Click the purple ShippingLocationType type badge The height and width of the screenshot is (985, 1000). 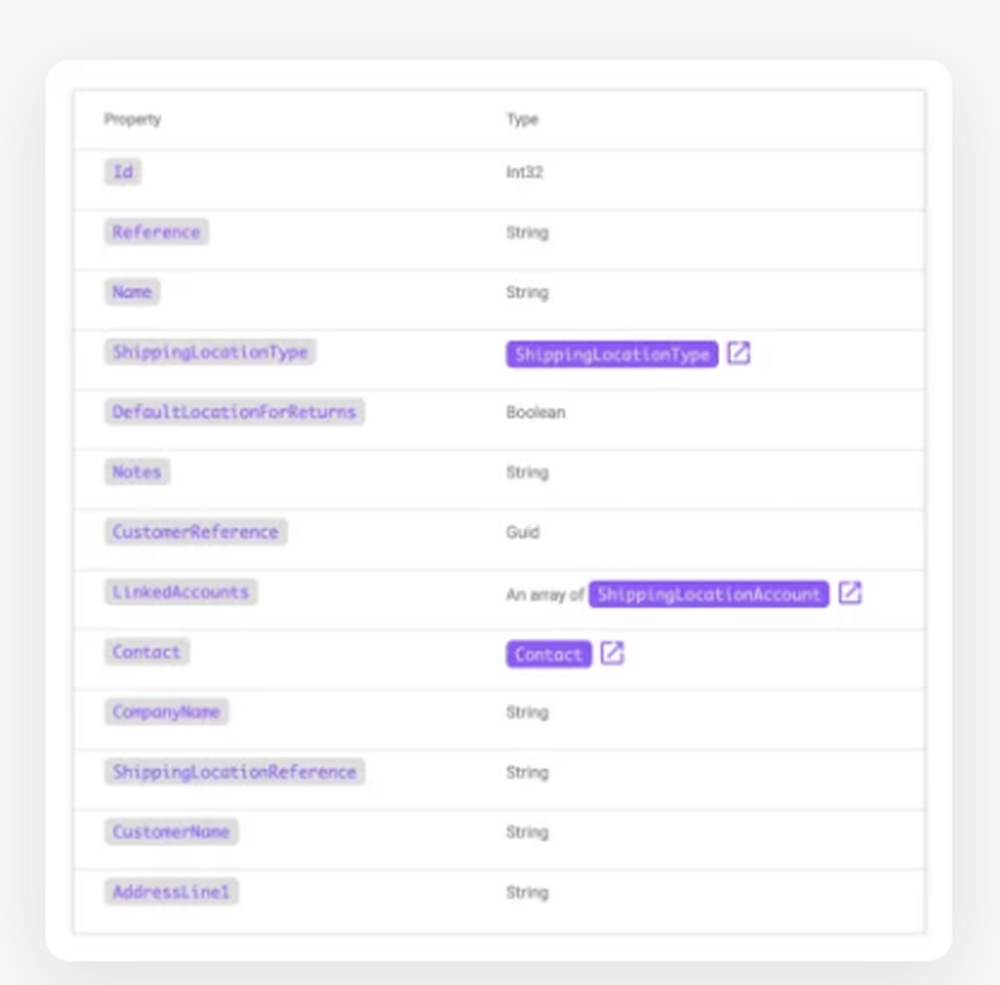point(612,354)
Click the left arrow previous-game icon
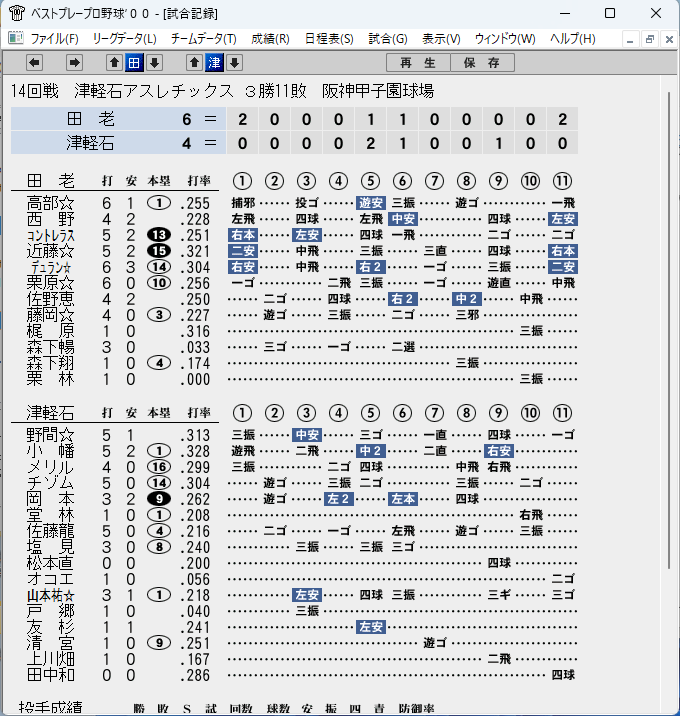The height and width of the screenshot is (716, 680). [34, 63]
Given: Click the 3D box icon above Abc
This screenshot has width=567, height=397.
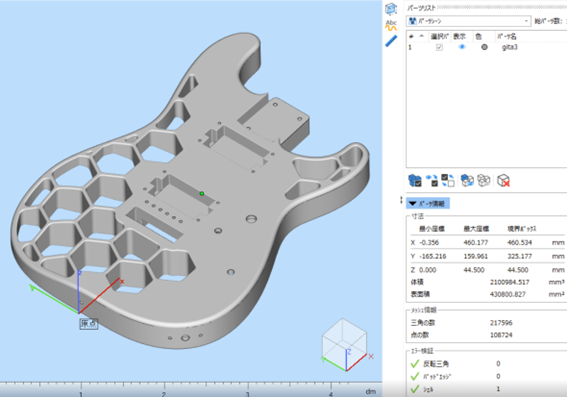Looking at the screenshot, I should (x=391, y=9).
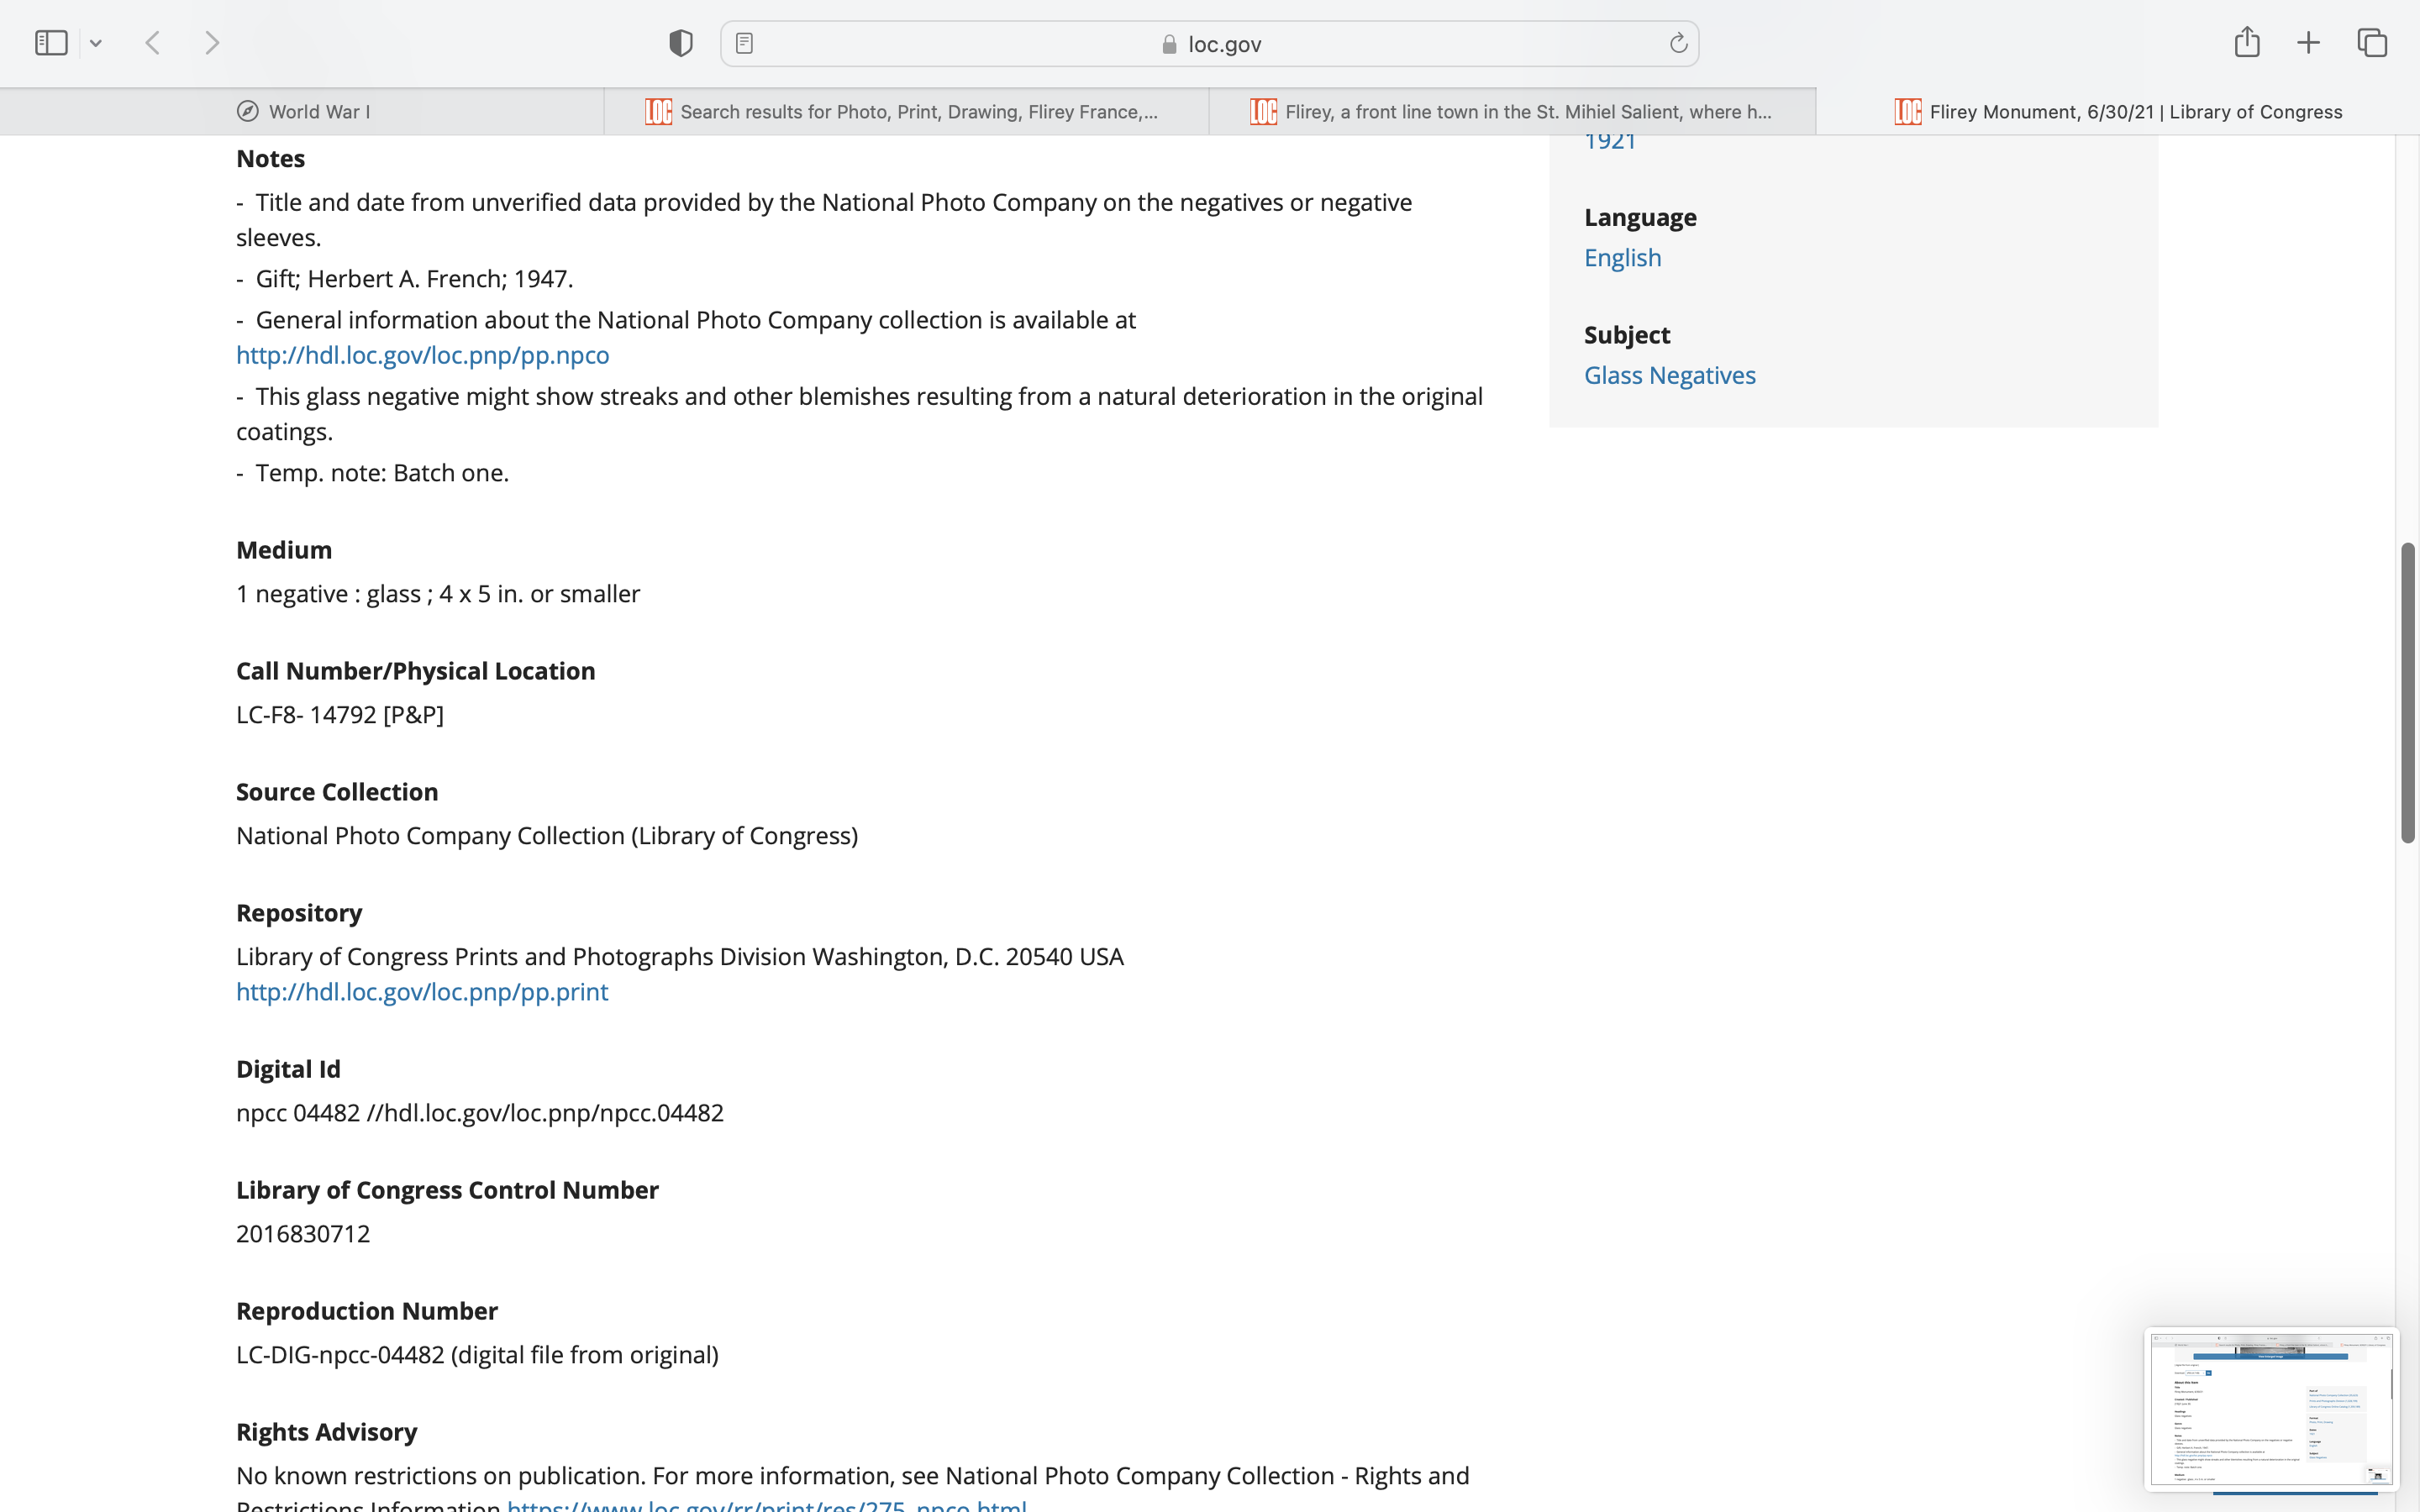Show the Reader view page icon
The width and height of the screenshot is (2420, 1512).
(x=744, y=43)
++++++
§ **What needs to be done**: Reproduce the data exactly as it appears, from the line that contains "Given: Click the 3D box icon above Abc" down through the last line, leaving out the pictures.

§ **Output of the task**:
Given: Click the 3D box icon above Abc
This screenshot has width=567, height=397.
Looking at the screenshot, I should (x=391, y=9).
Show the Reader view page icon
The width and height of the screenshot is (2420, 1512).
(x=744, y=43)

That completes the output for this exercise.